Interestingly, this wasn't always the case. The Internet and the web are both still fairly recent developments, and the big data explosion has really just begun. So lots of new data collection and processing technology has appeared in recent decades.

But it's not just about technology. The simple insight that data can help us understand the world is recent, as are the techniques for extracting that understanding from the data. As Aileen Nielsen notes:

Medicine got a surprisingly slow start to thinking about the mathematics of predicting the future, despite the fact that prognoses are an essential part of medical practice. This was the case for many reasons. Statistics and a probabilistic way of thinking about the world are recent phenomena, and these disciplines were not available for many centuries even as the practice of medicine developed. Also, most doctors practiced in isolation, without easy professional communication and without a formal recordkeeping infrastructure for patient or population health. Hence, even if physicians in earlier times had been trained as statistical thinkers, they likely wouldn't have had reasonable data from which to draw conclusions.

Aileen Nielsen, Practical Time Series Analysis (O'Reilly), page 2.

As we came to understand the power of data, and as we developed techniques for understanding and using it, we began to collect more of it.

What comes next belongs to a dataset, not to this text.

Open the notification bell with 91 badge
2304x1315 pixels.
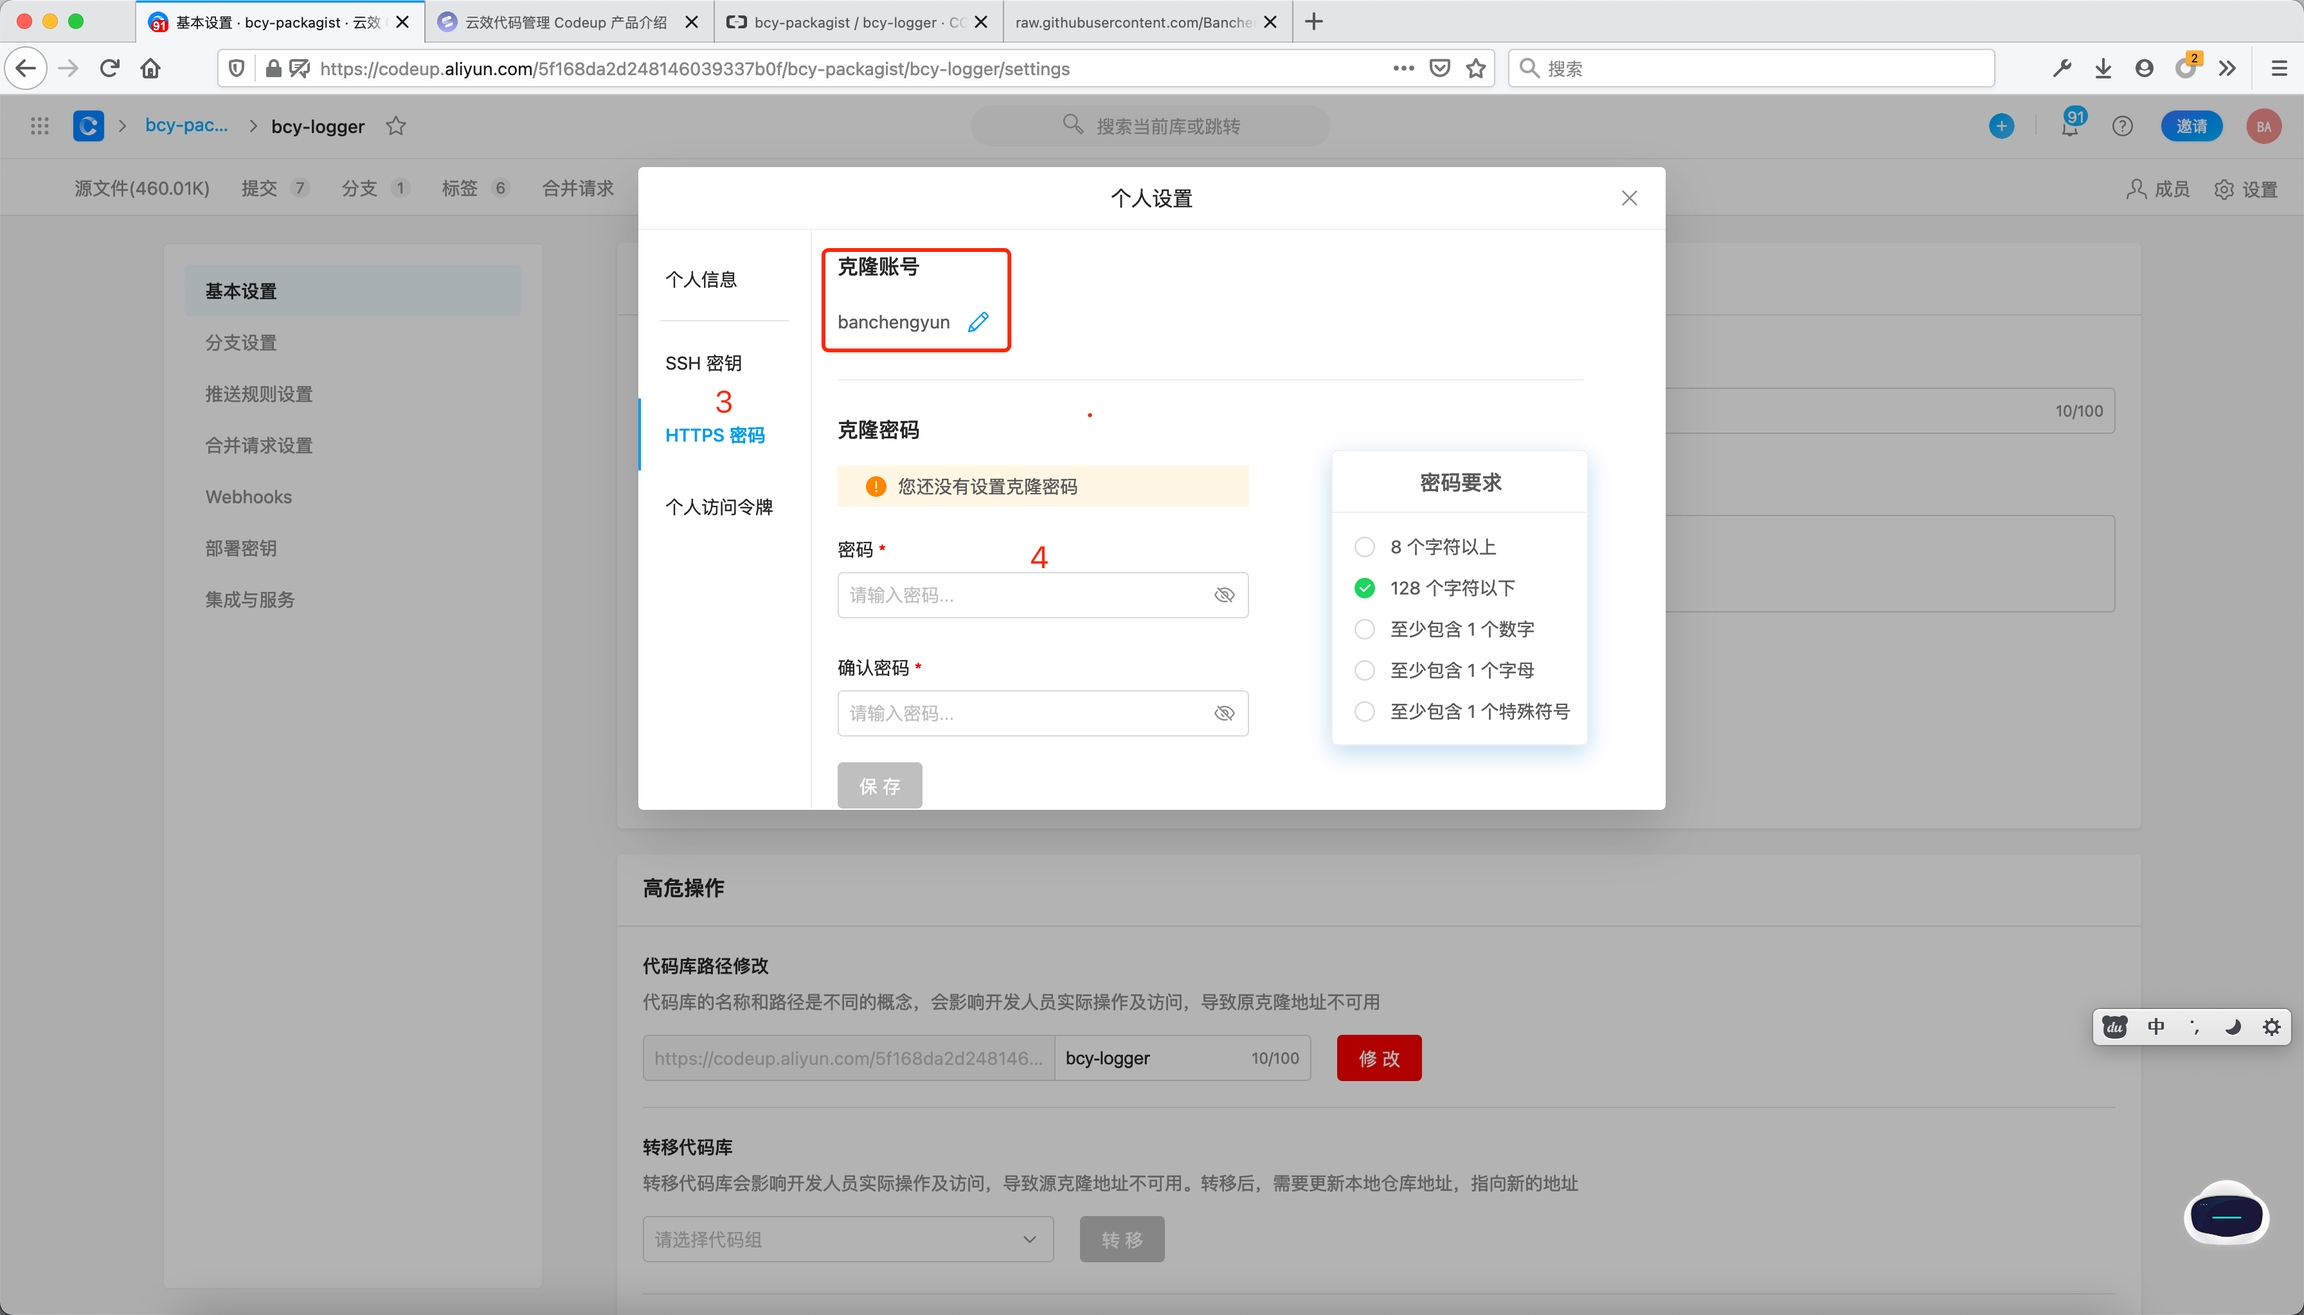tap(2069, 126)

And now data is everywhere.

What is statistics, then?

I could look up an official dictionary definition, but that's too boring. Instead I'll just describe statistics in my own words.

Statistics is the mathematical study of concepts, methods and techniques for working with data. One aspect of "working with data" is simply being able to describe it, whether numerically or graphically. This is called descriptive statistics. Another concern in statistics is using data to draw inferences about the real-world processes that generated the data. This is called inferential statistics. This course covers both descriptive and inferential statistics.

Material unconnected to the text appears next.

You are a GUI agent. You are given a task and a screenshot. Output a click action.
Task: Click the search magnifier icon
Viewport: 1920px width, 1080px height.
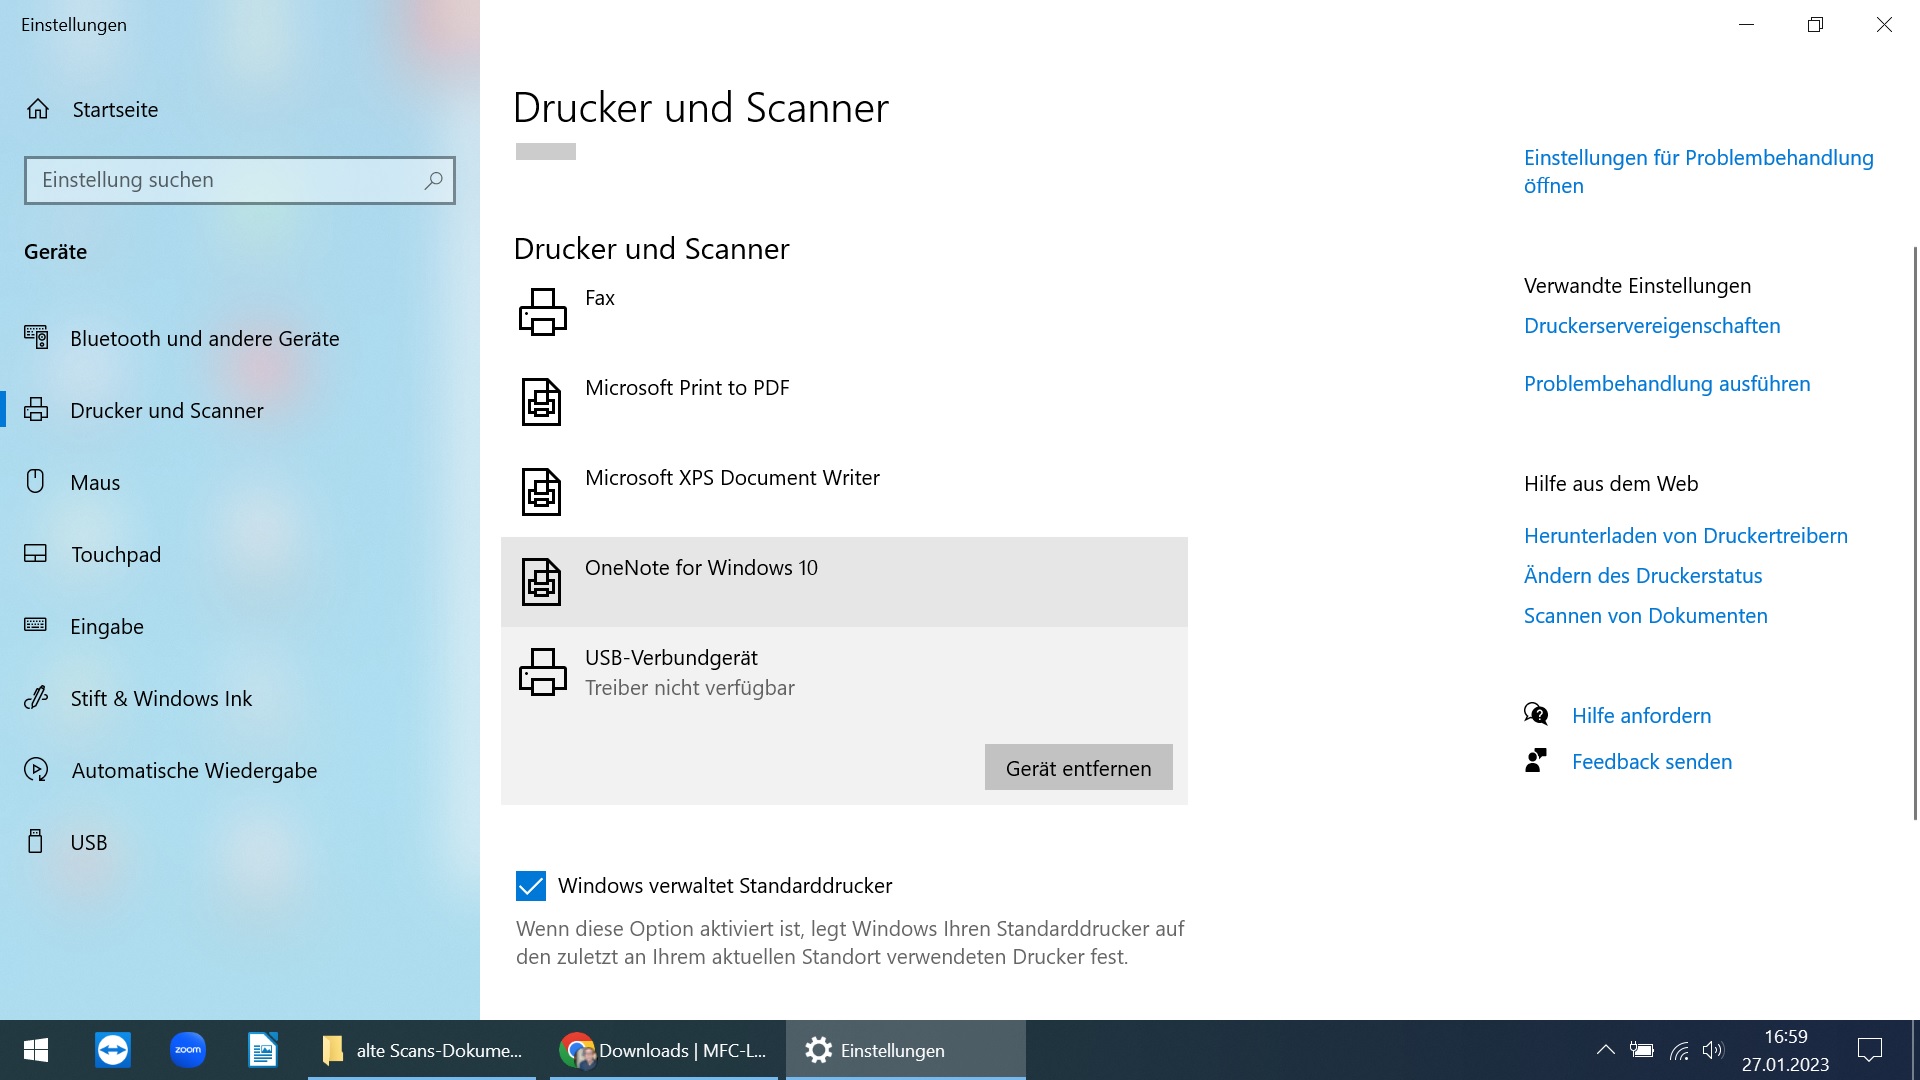click(x=433, y=181)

That may sound a little abstract, but don't worry—we'll look at these ideas in more detail in just a bit, with examples. The main takeaway at this point is statistics gives us precise mathematical tools for understanding data.

Before we start exploring statistics proper, let's take a quick detour to discuss why somebody might want to study statistics in the first place.

Exercises

Exercise 1. Can you think of examples of statistics in everyday life?

Exercise 2. What's the relationship between the rise of "big data" and the utility of statistics?